A Tale of Two Train Lines (please forgive this egregious title)

I. Project background, map images, conclusions

I grew up mostly in Westchester, and viewed MetroNorth Railroad (MNR) as an escape route from the suburbs. I lived along the Harlem Line, which makes stops between Grand Central Terminal and the ambiguously-named Southeast. Less than 10% of trains each day also connect to a transfer at Southeast that runs further north, an 30 additional miles up to Wassaic in Dutchess County. My most-traveled path is from the town where my parents live to Grand Central, off peak. However, the more I’ve taken the train in recent years (particularly when I take a new combinations of stops to reach my students via public transport, or when I ride at an unusual time), the more I observe that the Harlem Line train serves, obviously, many more purposes than just my own. I guess it’s what I already had words for from Kevin Lynch’s mental maps, but each person’s map of the same geography will be different. 

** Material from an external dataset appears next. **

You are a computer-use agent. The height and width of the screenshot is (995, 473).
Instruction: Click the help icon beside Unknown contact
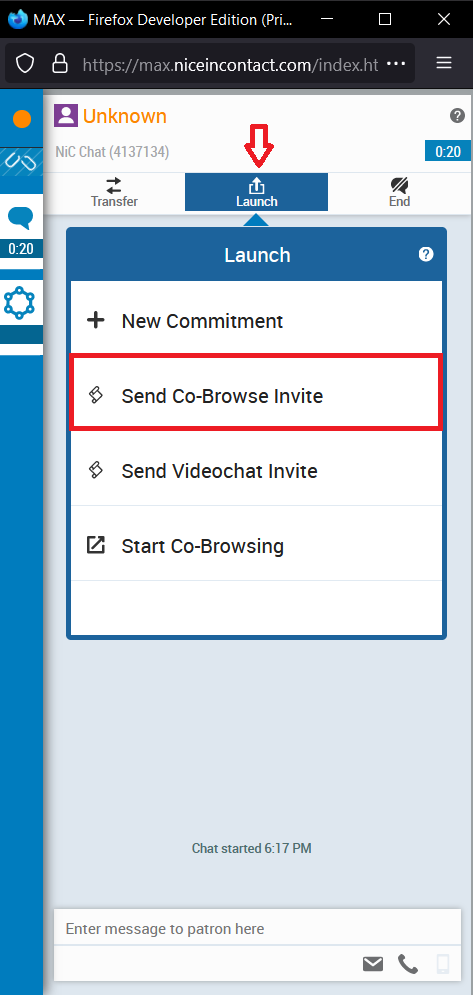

Harlem Line Metro North Stops

This particular project was motivated by a phrase I had heard used a couple times in reference to this train line: “the nanny train.” This is a blunt shorthand for the observed phenomenon of women of color riding from stations in affluent, majority-white towns in Northern Westchester (where they work) to stations further south that generally serve communities of color in the Bronx and Southern Westchester (where they live). The question that motivated this map was “Is there actually a ‘nanny train,’ and can I visualize its existence?”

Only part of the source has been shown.